That is, unless the fishes fish you back. Then you don’t get to choose what you want to be. Then you have to be a fish.

If you’re a perceptive person – if you pay attention to things – and if you’ve rowed in boats before, on lakes, then you’ve surely noticed that a lake is really an eye which stares at you from below. And you’ve surely figured out that a lake can see a lot more of you than you can see of it. For that’s the way it is with eyes: you look into them and see yourself – a murky, wobbly, only sorta yourself, to be sure, but still yourself – and they look out past you and see the whole world.

Humans have big eyes, and big boats, and big bodies in those boats, and big hungers. Big bigness. This is unfair, if you’re a fish who wants to stay being a fish. And so, long ago (but maybe not so long as you might think) the fishes called upon the lakes to help tip the scales.

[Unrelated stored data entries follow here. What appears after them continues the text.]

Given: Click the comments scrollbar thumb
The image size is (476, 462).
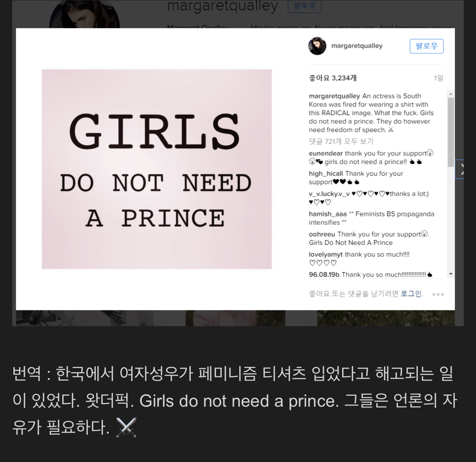Looking at the screenshot, I should point(451,132).
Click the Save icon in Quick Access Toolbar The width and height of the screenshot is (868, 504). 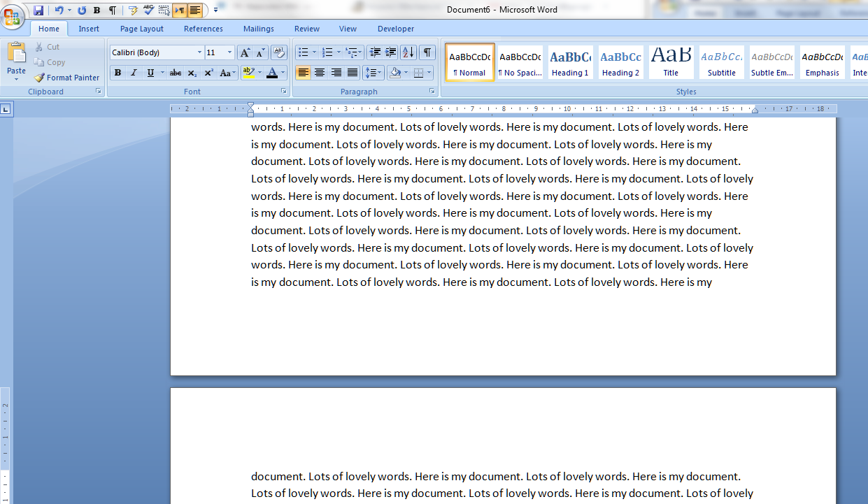[x=38, y=10]
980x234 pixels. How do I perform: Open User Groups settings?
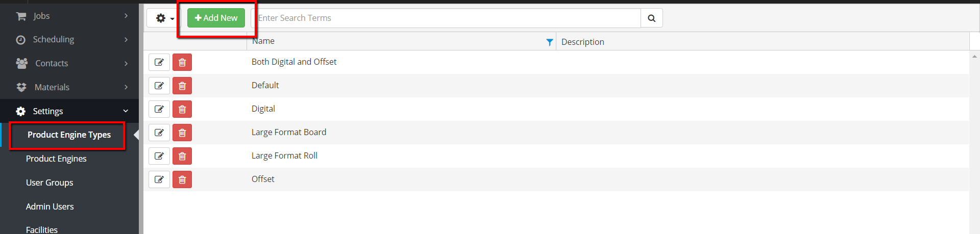50,183
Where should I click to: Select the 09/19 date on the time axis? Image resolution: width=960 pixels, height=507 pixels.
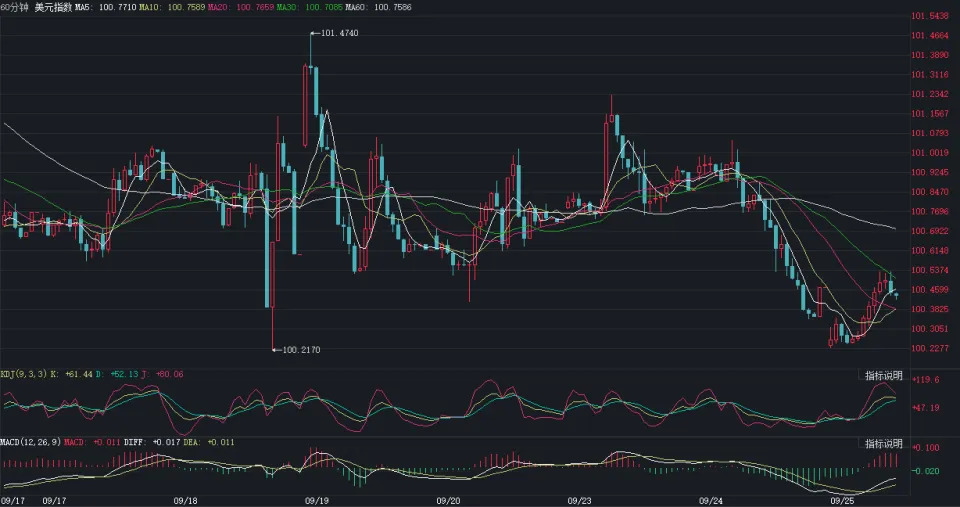tap(317, 499)
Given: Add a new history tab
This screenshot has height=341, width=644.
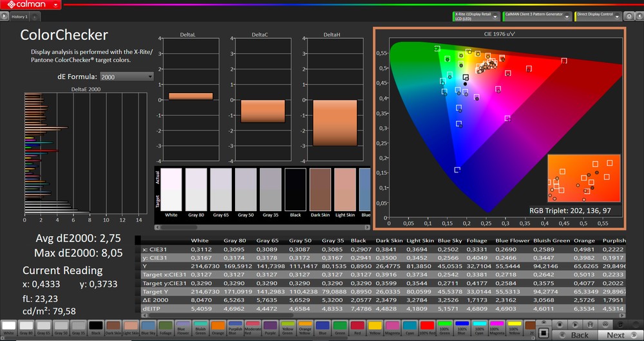Looking at the screenshot, I should (x=34, y=17).
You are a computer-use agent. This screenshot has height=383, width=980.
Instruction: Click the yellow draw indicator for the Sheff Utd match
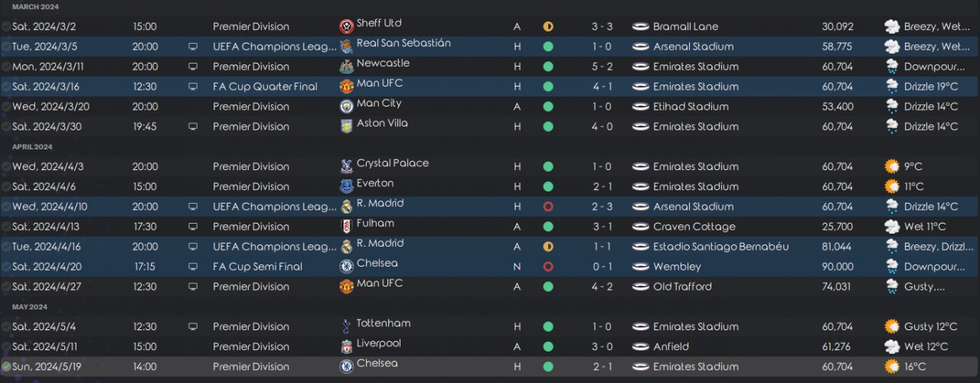(x=548, y=27)
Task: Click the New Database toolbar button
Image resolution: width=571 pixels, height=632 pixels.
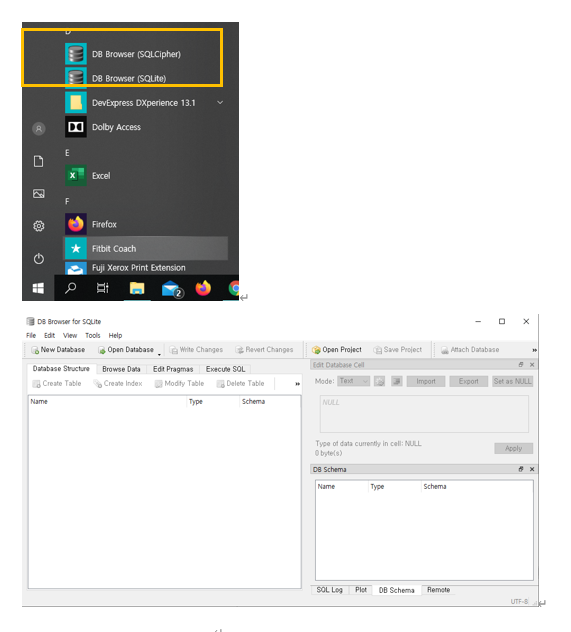Action: pyautogui.click(x=58, y=349)
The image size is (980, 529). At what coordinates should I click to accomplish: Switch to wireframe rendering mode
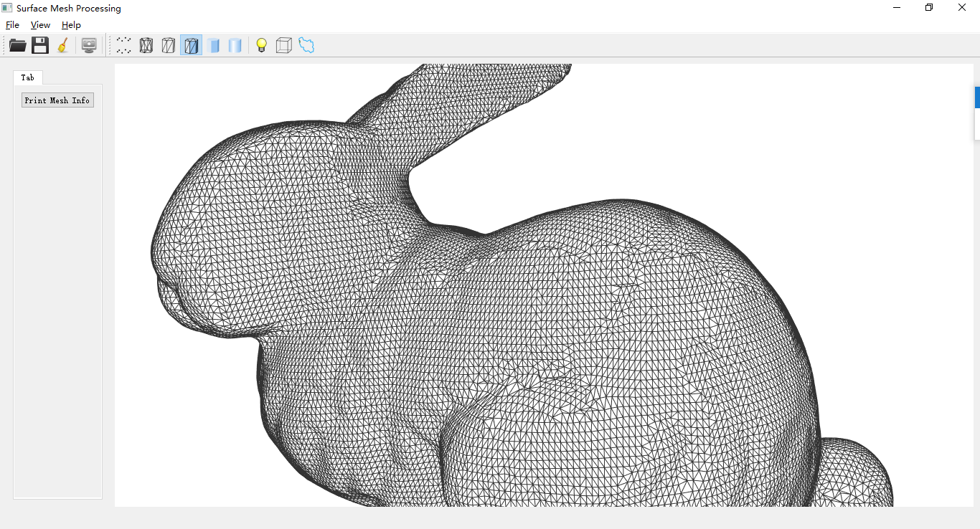tap(146, 44)

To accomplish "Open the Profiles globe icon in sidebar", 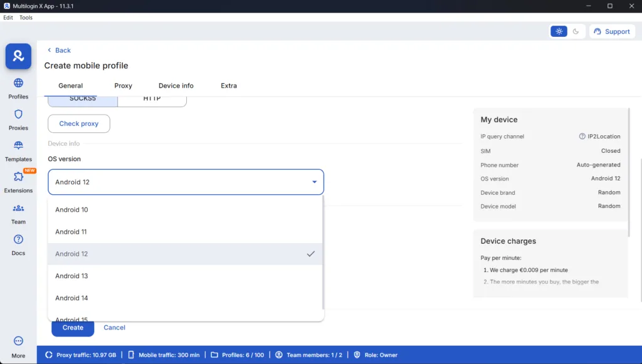I will click(18, 83).
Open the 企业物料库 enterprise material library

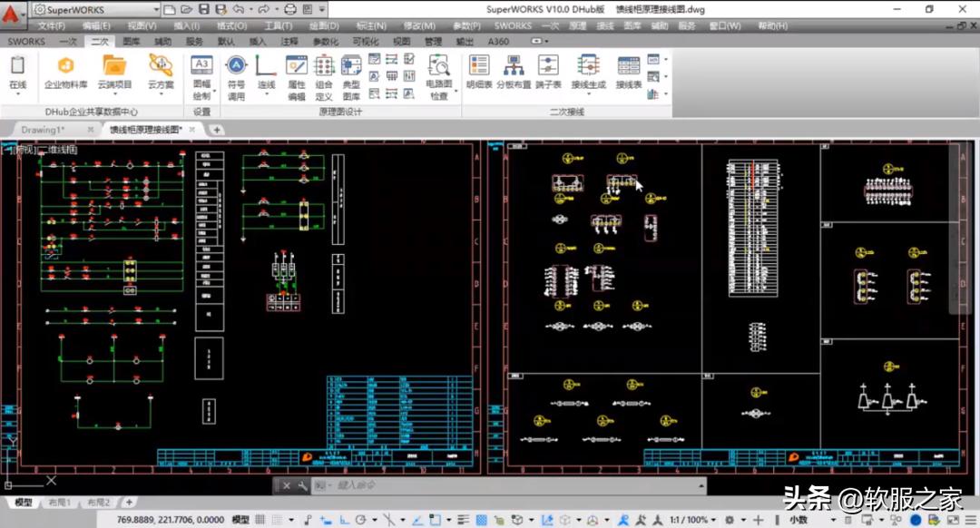[65, 71]
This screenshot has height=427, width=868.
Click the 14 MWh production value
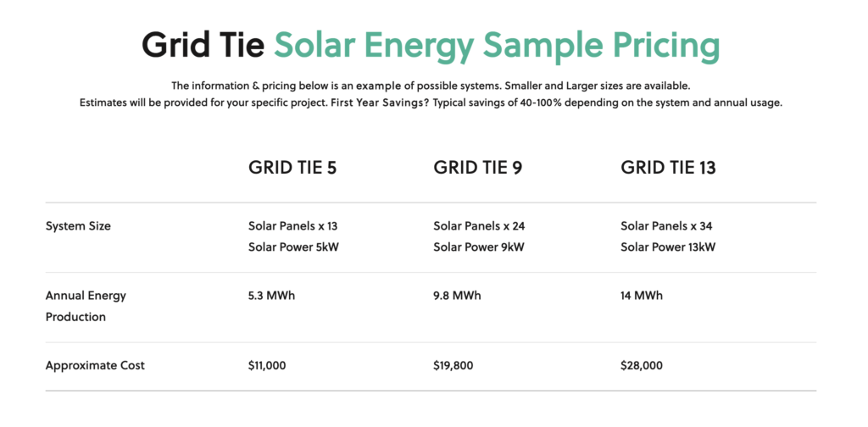click(642, 296)
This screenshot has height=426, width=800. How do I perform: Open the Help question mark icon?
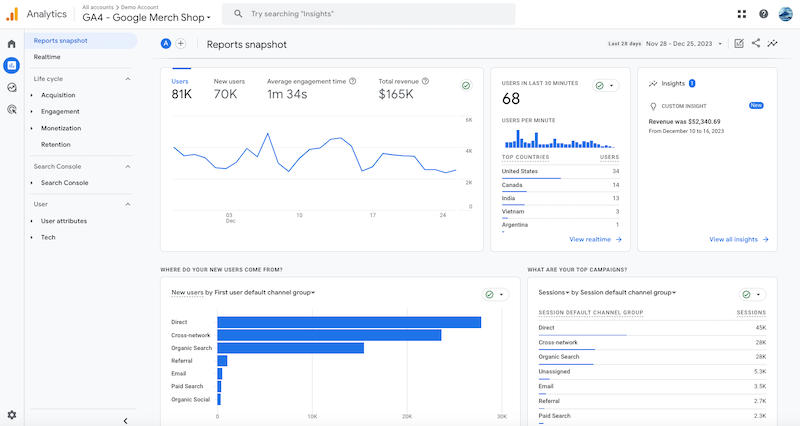click(x=763, y=14)
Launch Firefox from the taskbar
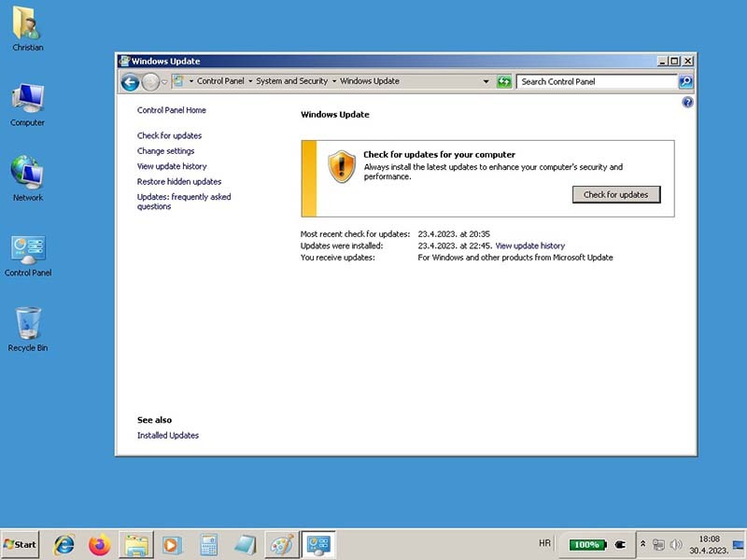The width and height of the screenshot is (747, 560). click(99, 544)
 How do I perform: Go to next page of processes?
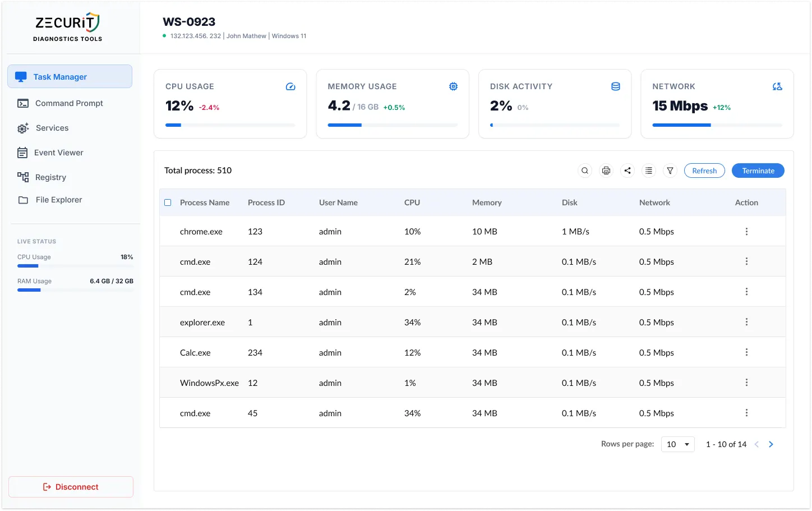771,444
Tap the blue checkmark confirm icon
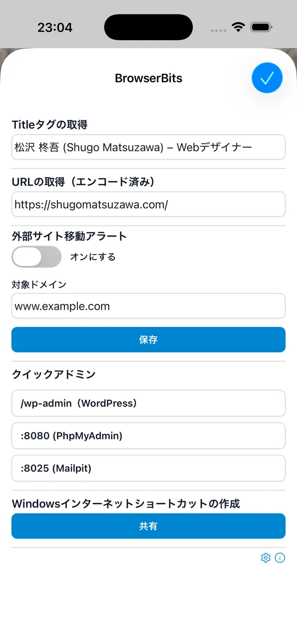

Now, let me just say that fishes can tip scales on their own, of course. Fishes have a fair amount of scales; enough to do a fair amount of tipping. They know some tricks that humans haven’t even begun to know that they should know. But fishes don’t have big bigness. And lakes have big bigness. So the fishes called upon the lakes for help, and the lakes were kind enough to agree (for as lakes have big bigness, they so too have big hearts).

The lakes let you look into them and see yourself, but they don’t let you see the wide-eyed, eyed-wide, scale-tipped fishes below. Or the crayfish (who are the love-children of the aliens and the dragons) or the leeches or the mosses, for that matter. But they especially don’t let you see the fishes. And while you sit and hold your pole and smoke your smokes and see your only sorta self, the fishes keep watch, and they keep count. For the fishes only let you fish fish for so long before the fishes fish you back.

Before she got shot, my mama was a waitress, which was not what she wanted to be when she grew up. What she wanted was to be a painter.

Before she got shot, my mama did get to paint, some. She painted our backyard to look just like our backyard (except for she gave it mountains), and she painted apples even shinier than real life, sometimes. And she hung up her paintings in the kitchen. But this was only sometimes. It wasn’t all the time, like how she wanted, because when you have mouths to feed you can’t feed them paintings, even if the paintings look like apples.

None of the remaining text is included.